Input records -
┌──
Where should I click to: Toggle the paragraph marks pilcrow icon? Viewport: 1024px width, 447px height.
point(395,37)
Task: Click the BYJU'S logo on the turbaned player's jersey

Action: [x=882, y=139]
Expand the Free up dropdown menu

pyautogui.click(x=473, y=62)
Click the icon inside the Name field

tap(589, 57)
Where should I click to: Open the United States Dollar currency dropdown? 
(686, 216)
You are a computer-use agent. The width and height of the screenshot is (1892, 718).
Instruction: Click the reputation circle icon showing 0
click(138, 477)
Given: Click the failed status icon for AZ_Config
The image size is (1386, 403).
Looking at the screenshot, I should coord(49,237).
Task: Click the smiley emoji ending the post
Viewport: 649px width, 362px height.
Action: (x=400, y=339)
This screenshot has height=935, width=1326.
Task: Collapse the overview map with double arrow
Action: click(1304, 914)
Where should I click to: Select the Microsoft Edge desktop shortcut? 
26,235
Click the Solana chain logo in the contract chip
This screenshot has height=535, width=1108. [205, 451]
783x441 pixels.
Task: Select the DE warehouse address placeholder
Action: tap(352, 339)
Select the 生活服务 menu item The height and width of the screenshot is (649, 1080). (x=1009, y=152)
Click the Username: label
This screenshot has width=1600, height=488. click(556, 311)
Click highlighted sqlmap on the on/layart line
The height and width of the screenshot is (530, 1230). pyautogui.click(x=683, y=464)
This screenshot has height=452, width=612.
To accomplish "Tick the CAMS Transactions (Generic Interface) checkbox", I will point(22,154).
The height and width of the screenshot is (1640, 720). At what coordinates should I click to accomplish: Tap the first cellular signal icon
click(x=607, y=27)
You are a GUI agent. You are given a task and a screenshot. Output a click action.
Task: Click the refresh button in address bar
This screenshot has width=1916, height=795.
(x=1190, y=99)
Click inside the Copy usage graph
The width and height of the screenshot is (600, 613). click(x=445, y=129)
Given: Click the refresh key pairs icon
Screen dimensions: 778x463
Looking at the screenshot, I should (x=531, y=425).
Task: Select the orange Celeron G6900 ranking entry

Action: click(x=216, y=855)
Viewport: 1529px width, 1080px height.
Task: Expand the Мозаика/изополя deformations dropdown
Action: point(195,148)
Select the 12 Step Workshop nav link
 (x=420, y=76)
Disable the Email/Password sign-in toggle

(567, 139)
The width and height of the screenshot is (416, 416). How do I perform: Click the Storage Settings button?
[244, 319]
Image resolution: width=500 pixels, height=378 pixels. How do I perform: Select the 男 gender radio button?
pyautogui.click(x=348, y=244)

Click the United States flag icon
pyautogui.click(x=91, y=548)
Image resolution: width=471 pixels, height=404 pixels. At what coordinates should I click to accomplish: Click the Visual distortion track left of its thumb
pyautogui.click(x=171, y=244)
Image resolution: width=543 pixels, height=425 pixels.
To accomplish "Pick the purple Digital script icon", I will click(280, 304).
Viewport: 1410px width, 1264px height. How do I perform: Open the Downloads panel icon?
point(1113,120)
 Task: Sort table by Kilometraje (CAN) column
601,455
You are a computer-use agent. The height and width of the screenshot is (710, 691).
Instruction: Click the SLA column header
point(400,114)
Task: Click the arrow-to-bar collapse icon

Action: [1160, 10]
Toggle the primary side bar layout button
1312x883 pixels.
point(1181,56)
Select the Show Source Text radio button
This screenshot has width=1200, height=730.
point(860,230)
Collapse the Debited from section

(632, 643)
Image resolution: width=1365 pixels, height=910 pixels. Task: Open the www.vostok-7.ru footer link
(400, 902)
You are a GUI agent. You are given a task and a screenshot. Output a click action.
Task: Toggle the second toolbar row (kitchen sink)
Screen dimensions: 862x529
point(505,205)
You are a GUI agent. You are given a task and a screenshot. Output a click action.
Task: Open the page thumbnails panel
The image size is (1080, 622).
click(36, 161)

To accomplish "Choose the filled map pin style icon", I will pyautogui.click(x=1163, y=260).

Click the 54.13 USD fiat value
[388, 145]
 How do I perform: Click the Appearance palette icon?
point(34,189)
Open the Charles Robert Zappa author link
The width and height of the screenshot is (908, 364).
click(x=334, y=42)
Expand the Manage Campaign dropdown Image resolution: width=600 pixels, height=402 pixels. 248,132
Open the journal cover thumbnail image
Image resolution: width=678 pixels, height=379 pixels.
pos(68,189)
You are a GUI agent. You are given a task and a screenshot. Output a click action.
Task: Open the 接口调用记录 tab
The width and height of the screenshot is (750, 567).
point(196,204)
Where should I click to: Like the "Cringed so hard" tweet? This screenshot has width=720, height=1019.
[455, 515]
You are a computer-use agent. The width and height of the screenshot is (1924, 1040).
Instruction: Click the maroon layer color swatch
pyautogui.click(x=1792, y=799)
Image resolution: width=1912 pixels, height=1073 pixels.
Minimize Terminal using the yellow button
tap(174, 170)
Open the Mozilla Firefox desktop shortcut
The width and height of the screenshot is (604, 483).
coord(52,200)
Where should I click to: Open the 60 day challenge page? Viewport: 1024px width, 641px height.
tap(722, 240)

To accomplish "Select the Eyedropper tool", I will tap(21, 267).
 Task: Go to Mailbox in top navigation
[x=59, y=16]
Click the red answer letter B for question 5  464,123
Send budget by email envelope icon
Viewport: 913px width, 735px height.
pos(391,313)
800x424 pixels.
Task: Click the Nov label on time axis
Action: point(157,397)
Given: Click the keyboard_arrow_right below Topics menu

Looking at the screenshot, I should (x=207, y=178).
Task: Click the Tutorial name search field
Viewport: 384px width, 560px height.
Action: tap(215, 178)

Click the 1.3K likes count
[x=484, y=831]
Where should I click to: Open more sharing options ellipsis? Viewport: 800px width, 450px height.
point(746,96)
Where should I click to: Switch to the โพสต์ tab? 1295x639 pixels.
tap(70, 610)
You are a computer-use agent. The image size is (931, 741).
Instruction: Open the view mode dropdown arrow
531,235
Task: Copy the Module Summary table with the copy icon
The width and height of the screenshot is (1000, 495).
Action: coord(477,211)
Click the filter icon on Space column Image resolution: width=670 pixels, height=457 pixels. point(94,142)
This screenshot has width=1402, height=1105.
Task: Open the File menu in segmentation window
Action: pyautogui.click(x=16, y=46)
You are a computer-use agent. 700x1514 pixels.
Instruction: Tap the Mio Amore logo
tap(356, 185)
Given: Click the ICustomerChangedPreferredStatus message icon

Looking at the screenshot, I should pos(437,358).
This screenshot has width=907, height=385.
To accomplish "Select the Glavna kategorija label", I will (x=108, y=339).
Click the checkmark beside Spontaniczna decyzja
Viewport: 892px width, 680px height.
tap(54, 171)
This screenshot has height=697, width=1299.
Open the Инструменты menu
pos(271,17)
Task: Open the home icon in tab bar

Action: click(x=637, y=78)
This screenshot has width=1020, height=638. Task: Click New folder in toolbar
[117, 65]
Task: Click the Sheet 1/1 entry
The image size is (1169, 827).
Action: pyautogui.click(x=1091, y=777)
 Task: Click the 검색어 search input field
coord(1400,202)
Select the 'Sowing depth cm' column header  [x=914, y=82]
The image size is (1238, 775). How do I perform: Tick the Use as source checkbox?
└──
Activity - Transcribe each record shown above, exactly.

Expected answer -
Where should I click to: Toggle the paragraph marks pilcrow icon? Viewport: 1024px width, 447px height.
point(395,37)
Task: Click the BYJU'S logo on the turbaned player's jersey

Action: [x=882, y=139]
Expand the Free up dropdown menu

pyautogui.click(x=473, y=62)
Click the icon inside the Name field

tap(589, 57)
Where should I click to: Open the United States Dollar currency dropdown? 
(686, 216)
You are a computer-use agent. The width and height of the screenshot is (1892, 718).
Instruction: Click the reputation circle icon showing 0
click(138, 477)
Given: Click the failed status icon for AZ_Config
The image size is (1386, 403).
Looking at the screenshot, I should coord(49,237).
Task: Click the smiley emoji ending the post
Viewport: 649px width, 362px height.
Action: (x=400, y=339)
This screenshot has height=935, width=1326.
Task: Collapse the overview map with double arrow
Action: click(1304, 914)
Where should I click to: Select the Microsoft Edge desktop shortcut? 
26,235
Click the Solana chain logo in the contract chip
This screenshot has height=535, width=1108. [205, 451]
783x441 pixels.
Task: Select the DE warehouse address placeholder
Action: tap(352, 339)
Select the 生活服务 menu item The height and width of the screenshot is (649, 1080). (x=1009, y=152)
Click the Username: label
This screenshot has width=1600, height=488. click(556, 311)
Click highlighted sqlmap on the on/layart line
The height and width of the screenshot is (530, 1230). pyautogui.click(x=683, y=464)
This screenshot has height=452, width=612.
To accomplish "Tick the CAMS Transactions (Generic Interface) checkbox", I will point(22,154).
The height and width of the screenshot is (1640, 720). At what coordinates should I click to accomplish: Tap the first cellular signal icon
click(x=607, y=27)
You are a GUI agent. You are given a task and a screenshot. Output a click action.
Task: Click the refresh button in address bar
This screenshot has width=1916, height=795.
(x=1190, y=99)
Click inside the Copy usage graph
The width and height of the screenshot is (600, 613). click(x=445, y=129)
Given: Click the refresh key pairs icon
Screen dimensions: 778x463
Looking at the screenshot, I should (x=531, y=425).
Task: Select the orange Celeron G6900 ranking entry

Action: click(x=216, y=855)
Viewport: 1529px width, 1080px height.
Task: Expand the Мозаика/изополя deformations dropdown
Action: point(195,148)
Select the 12 Step Workshop nav link
 (x=420, y=76)
Disable the Email/Password sign-in toggle

(567, 139)
The width and height of the screenshot is (416, 416). How do I perform: Click the Storage Settings button?
[244, 319]
Image resolution: width=500 pixels, height=378 pixels. How do I perform: Select the 男 gender radio button?
pyautogui.click(x=348, y=244)

Click the United States flag icon
pyautogui.click(x=91, y=548)
Image resolution: width=471 pixels, height=404 pixels. At what coordinates should I click to accomplish: Click the Visual distortion track left of its thumb
pyautogui.click(x=171, y=244)
Image resolution: width=543 pixels, height=425 pixels.
To accomplish "Pick the purple Digital script icon", I will click(280, 304).
Viewport: 1410px width, 1264px height. How do I perform: Open the Downloads panel icon?
point(1113,120)
 Task: Sort table by Kilometraje (CAN) column
601,455
You are a computer-use agent. The height and width of the screenshot is (710, 691).
Instruction: Click the SLA column header
point(400,114)
Task: Click the arrow-to-bar collapse icon

Action: [1160, 10]
Toggle the primary side bar layout button
1312x883 pixels.
point(1181,56)
Select the Show Source Text radio button
This screenshot has width=1200, height=730.
point(860,230)
Collapse the Debited from section

(632, 643)
Image resolution: width=1365 pixels, height=910 pixels. Task: Open the www.vostok-7.ru footer link
(400, 902)
You are a GUI agent. You are given a task and a screenshot. Output a click action.
Task: Toggle the second toolbar row (kitchen sink)
Screen dimensions: 862x529
point(505,205)
You are a GUI agent. You are given a task and a screenshot. Output a click action.
Task: Open the page thumbnails panel
The image size is (1080, 622).
click(36, 161)

To accomplish "Choose the filled map pin style icon", I will pyautogui.click(x=1163, y=260).

Click the 54.13 USD fiat value
[388, 145]
 How do I perform: Click the Appearance palette icon?
point(34,189)
Open the Charles Robert Zappa author link
The width and height of the screenshot is (908, 364).
click(x=334, y=42)
Expand the Manage Campaign dropdown Image resolution: width=600 pixels, height=402 pixels. 248,132
Open the journal cover thumbnail image
Image resolution: width=678 pixels, height=379 pixels.
pos(68,189)
You are a GUI agent. You are given a task and a screenshot. Output a click action.
Task: Open the 接口调用记录 tab
The width and height of the screenshot is (750, 567).
point(196,204)
Where should I click to: Like the "Cringed so hard" tweet? This screenshot has width=720, height=1019.
[455, 515]
You are a computer-use agent. The width and height of the screenshot is (1924, 1040).
Instruction: Click the maroon layer color swatch
pyautogui.click(x=1792, y=799)
Image resolution: width=1912 pixels, height=1073 pixels.
Minimize Terminal using the yellow button
tap(174, 170)
Open the Mozilla Firefox desktop shortcut
The width and height of the screenshot is (604, 483).
coord(52,200)
Where should I click to: Open the 60 day challenge page? Viewport: 1024px width, 641px height.
tap(722, 240)

To accomplish "Select the Eyedropper tool", I will tap(21, 267).
 Task: Go to Mailbox in top navigation
[x=59, y=16]
Click the red answer letter B for question 5  464,123
Send budget by email envelope icon
Viewport: 913px width, 735px height.
pos(391,313)
800x424 pixels.
Task: Click the Nov label on time axis
Action: point(157,397)
Given: Click the keyboard_arrow_right below Topics menu

Looking at the screenshot, I should (x=207, y=178).
Task: Click the Tutorial name search field
Viewport: 384px width, 560px height.
Action: tap(215, 178)

Click the 1.3K likes count
[x=484, y=831]
Where should I click to: Open more sharing options ellipsis? Viewport: 800px width, 450px height.
point(746,96)
Where should I click to: Switch to the โพสต์ tab? 1295x639 pixels.
tap(70, 610)
You are a computer-use agent. The image size is (931, 741).
Instruction: Open the view mode dropdown arrow
531,235
Task: Copy the Module Summary table with the copy icon
The width and height of the screenshot is (1000, 495).
Action: coord(477,211)
Click the filter icon on Space column Image resolution: width=670 pixels, height=457 pixels. point(94,142)
This screenshot has width=1402, height=1105.
Task: Open the File menu in segmentation window
Action: pyautogui.click(x=16, y=46)
You are a computer-use agent. 700x1514 pixels.
Instruction: Tap the Mio Amore logo
tap(356, 185)
Given: Click the ICustomerChangedPreferredStatus message icon

Looking at the screenshot, I should pos(437,358).
This screenshot has width=907, height=385.
To accomplish "Select the Glavna kategorija label", I will (x=108, y=339).
Click the checkmark beside Spontaniczna decyzja
Viewport: 892px width, 680px height.
tap(54, 171)
This screenshot has height=697, width=1299.
Open the Инструменты menu
pos(271,17)
Task: Open the home icon in tab bar

Action: click(x=637, y=78)
This screenshot has width=1020, height=638. Task: Click New folder in toolbar
[117, 65]
Task: Click the Sheet 1/1 entry
The image size is (1169, 827).
Action: pyautogui.click(x=1091, y=777)
 Task: Click the 검색어 search input field
coord(1400,202)
Select the 'Sowing depth cm' column header  [x=914, y=82]
The image size is (1238, 775). How do I perform: Tick the Use as source checkbox?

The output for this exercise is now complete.